◆ TASK INSTRUCTIONS: Using the data beneath this instruction, retype only the lines from the one that contains "The image size is (1794, 797)." down to the one that contains "Screen dimensions: 1161x725", both included, exactly as they appear.

-------

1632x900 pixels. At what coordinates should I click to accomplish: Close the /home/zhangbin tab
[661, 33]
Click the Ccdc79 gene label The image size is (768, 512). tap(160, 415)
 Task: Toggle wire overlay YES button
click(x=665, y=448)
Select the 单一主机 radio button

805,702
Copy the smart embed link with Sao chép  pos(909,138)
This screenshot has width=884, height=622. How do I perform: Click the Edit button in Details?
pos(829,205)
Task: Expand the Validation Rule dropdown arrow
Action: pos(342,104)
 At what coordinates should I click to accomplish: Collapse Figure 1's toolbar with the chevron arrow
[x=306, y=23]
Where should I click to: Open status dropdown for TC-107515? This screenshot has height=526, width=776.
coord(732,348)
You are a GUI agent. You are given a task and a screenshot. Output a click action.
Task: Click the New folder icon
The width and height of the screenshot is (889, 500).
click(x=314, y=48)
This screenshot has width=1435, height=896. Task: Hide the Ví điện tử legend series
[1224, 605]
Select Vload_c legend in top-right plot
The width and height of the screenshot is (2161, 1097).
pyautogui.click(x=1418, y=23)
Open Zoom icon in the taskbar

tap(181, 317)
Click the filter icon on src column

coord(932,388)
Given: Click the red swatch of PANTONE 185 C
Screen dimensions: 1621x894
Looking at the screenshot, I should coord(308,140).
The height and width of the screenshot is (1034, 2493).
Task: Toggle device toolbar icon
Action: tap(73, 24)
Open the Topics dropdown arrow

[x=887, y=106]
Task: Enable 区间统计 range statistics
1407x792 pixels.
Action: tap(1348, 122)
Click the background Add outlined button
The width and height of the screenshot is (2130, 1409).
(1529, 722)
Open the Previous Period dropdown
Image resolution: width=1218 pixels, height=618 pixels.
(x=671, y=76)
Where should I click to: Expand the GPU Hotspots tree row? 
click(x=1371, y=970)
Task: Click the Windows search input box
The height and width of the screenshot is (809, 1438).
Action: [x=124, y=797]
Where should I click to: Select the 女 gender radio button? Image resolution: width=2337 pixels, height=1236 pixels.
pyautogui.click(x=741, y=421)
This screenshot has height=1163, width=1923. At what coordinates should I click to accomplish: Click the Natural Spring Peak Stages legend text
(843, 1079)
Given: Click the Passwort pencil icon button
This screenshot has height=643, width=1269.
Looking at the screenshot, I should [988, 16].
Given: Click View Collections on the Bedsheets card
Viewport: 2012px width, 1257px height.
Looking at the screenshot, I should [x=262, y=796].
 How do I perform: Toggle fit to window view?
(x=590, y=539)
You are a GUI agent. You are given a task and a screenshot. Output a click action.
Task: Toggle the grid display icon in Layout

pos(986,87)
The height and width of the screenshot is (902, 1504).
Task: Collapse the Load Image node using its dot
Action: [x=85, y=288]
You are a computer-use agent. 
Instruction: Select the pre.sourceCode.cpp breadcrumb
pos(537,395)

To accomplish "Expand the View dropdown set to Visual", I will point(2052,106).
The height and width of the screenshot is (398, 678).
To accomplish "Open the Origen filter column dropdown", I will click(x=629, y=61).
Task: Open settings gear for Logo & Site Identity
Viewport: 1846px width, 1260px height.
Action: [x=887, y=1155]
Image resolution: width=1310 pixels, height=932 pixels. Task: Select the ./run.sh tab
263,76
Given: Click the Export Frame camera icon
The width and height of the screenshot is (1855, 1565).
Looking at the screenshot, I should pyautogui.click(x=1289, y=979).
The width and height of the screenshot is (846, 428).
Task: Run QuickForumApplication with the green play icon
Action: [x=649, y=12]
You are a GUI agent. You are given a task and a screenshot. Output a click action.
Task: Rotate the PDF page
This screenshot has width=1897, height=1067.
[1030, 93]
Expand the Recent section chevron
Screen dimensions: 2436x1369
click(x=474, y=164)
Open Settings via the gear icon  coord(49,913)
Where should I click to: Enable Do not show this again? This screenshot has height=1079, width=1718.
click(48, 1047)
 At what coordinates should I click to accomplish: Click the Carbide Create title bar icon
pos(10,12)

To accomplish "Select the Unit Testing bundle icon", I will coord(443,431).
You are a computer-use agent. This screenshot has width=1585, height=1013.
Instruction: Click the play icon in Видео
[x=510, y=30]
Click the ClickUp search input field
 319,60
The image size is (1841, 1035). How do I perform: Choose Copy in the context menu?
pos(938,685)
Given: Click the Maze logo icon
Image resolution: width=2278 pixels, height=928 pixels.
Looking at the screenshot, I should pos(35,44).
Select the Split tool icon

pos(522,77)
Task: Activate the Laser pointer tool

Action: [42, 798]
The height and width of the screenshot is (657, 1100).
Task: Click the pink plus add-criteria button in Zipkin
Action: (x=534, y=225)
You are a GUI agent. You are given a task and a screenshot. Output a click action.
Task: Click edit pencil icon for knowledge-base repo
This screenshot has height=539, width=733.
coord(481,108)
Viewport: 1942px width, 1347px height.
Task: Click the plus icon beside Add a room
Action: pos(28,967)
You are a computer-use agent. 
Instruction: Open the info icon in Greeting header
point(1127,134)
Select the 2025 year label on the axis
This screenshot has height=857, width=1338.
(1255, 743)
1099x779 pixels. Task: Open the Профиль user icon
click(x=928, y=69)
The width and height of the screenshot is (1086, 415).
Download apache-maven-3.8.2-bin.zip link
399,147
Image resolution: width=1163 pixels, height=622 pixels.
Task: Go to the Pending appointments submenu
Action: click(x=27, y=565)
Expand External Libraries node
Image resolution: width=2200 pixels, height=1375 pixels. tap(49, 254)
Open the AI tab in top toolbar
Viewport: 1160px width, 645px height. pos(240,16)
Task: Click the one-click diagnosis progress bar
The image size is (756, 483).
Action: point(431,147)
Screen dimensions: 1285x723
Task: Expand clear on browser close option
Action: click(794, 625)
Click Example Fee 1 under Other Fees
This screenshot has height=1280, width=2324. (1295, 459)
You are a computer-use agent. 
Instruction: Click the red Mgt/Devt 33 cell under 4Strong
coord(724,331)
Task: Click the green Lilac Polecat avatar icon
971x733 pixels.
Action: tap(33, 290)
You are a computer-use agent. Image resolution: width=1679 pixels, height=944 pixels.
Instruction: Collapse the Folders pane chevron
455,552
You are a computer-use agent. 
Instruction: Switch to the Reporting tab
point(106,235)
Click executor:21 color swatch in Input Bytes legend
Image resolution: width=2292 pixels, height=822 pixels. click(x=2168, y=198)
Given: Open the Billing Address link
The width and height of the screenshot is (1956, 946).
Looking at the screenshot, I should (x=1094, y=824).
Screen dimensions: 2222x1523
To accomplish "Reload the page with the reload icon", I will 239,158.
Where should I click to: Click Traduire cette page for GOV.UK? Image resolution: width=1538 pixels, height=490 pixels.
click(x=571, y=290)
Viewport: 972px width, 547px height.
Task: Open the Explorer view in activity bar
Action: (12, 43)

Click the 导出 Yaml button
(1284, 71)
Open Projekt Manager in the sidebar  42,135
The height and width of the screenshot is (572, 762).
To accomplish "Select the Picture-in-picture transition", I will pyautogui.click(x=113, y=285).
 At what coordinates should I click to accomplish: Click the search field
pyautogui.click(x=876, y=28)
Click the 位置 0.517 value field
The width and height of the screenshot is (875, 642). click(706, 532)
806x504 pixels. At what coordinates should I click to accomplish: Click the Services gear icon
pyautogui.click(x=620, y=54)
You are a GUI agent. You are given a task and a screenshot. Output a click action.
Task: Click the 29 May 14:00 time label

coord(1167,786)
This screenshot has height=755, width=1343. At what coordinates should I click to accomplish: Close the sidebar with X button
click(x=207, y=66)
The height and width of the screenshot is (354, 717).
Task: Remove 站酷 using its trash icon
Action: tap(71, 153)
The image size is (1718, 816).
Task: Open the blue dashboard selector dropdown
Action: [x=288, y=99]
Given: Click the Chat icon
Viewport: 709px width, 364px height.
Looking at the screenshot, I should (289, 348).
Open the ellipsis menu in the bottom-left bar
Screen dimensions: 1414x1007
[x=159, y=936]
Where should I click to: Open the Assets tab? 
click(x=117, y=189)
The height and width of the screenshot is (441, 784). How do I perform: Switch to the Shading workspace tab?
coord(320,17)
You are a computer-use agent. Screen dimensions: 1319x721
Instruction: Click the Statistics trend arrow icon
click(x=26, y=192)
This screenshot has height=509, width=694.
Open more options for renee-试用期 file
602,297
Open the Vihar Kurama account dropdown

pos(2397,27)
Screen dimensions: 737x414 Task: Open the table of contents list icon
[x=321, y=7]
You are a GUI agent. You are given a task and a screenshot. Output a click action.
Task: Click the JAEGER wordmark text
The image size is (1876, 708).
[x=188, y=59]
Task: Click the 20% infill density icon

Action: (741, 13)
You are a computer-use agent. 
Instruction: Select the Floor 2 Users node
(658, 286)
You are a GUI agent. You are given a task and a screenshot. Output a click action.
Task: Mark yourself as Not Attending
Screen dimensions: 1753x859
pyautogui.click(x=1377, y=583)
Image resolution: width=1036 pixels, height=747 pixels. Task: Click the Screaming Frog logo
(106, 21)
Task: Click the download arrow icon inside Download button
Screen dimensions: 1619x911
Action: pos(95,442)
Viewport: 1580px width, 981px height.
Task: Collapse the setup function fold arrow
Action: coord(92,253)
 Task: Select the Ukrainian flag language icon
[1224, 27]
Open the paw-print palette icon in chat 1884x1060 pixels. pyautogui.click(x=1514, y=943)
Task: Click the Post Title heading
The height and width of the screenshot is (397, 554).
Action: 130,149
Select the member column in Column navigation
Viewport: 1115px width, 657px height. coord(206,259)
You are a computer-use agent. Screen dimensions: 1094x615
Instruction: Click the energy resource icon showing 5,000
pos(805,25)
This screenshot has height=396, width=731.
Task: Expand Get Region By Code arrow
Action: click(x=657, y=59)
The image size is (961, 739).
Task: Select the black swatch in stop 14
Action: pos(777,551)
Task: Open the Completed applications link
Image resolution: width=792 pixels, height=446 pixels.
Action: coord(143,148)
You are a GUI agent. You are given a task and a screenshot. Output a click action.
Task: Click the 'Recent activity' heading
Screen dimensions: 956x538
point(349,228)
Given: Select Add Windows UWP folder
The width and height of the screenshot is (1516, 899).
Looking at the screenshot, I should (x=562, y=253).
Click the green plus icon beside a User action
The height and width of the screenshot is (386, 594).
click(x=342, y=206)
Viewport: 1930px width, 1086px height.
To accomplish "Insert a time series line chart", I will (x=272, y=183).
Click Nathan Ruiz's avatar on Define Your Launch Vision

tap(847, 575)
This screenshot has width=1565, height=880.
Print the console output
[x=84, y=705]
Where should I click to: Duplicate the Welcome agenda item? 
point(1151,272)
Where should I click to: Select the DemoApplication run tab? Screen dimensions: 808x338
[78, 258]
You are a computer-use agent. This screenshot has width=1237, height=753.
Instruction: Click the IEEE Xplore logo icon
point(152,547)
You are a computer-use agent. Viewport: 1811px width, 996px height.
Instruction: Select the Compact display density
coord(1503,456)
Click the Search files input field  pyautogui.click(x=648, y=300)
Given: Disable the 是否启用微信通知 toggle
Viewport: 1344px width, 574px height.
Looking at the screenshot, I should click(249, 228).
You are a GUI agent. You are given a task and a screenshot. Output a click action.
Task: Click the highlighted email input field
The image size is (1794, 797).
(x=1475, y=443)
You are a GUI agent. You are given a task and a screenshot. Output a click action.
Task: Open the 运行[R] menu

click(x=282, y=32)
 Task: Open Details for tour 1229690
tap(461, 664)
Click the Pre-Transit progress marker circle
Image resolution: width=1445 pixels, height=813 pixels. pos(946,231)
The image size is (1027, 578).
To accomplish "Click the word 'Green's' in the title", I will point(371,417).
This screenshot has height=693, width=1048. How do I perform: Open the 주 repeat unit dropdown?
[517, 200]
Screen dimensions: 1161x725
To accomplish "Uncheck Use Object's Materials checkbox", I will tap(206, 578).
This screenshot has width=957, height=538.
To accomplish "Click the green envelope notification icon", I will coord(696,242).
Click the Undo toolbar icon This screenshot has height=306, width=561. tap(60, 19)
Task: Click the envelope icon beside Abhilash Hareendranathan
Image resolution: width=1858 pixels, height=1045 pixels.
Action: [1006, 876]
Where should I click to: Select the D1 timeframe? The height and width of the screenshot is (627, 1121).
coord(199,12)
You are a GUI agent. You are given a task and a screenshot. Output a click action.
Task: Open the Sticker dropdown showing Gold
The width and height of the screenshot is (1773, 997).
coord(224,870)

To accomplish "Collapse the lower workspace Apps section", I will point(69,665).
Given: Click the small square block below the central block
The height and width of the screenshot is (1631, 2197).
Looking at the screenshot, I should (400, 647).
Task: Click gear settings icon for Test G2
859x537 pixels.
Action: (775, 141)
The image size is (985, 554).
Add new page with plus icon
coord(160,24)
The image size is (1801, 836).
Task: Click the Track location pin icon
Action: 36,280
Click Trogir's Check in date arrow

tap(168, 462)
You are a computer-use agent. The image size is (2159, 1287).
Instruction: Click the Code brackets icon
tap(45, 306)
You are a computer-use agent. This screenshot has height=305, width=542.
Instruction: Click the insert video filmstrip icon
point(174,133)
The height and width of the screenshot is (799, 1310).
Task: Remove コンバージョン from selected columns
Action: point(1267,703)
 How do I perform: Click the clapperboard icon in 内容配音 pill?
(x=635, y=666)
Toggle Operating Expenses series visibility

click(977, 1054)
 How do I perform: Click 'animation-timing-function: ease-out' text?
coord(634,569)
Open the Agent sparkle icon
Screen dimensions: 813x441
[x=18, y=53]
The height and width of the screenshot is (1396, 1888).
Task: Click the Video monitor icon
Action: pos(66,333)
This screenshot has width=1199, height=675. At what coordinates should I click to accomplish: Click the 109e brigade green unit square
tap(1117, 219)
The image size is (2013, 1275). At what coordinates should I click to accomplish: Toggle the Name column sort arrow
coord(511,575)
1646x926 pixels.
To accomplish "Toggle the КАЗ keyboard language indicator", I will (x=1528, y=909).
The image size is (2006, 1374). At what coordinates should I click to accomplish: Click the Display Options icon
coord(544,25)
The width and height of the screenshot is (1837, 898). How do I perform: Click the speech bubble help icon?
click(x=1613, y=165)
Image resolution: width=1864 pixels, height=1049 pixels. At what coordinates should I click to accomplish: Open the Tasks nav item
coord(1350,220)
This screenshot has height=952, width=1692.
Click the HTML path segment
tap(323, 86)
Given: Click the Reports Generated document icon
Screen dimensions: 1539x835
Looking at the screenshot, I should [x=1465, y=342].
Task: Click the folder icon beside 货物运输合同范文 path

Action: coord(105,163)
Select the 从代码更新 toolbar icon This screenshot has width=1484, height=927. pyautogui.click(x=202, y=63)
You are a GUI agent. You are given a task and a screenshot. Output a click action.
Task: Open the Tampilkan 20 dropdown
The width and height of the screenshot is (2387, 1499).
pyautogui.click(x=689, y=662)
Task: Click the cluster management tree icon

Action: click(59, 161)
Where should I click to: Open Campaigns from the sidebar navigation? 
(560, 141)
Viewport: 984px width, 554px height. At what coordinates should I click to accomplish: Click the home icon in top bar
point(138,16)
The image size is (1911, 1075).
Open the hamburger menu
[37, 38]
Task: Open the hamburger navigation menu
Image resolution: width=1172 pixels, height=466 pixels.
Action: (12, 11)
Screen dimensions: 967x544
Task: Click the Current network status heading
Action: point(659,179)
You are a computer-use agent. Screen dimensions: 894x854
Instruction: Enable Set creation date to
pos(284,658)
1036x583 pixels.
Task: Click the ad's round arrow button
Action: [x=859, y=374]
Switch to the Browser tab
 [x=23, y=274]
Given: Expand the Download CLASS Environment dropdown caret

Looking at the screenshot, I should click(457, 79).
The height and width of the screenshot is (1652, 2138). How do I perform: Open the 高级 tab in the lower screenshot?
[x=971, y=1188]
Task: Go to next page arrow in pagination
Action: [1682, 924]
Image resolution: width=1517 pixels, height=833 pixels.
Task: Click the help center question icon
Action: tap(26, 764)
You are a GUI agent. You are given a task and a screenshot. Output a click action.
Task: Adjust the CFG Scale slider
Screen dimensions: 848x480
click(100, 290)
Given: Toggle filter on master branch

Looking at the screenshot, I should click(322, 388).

-------

◆ COMPLETED TASK:
The image size is (1794, 797).
(x=1475, y=443)
You are a GUI agent. You are given a task and a screenshot. Output a click action.
Task: Open the 运行[R] menu

click(x=282, y=32)
 Task: Open Details for tour 1229690
tap(461, 664)
Click the Pre-Transit progress marker circle
Image resolution: width=1445 pixels, height=813 pixels. pos(946,231)
The image size is (1027, 578).
To accomplish "Click the word 'Green's' in the title", I will point(371,417).
This screenshot has height=693, width=1048. How do I perform: Open the 주 repeat unit dropdown?
[517, 200]
Screen dimensions: 1161x725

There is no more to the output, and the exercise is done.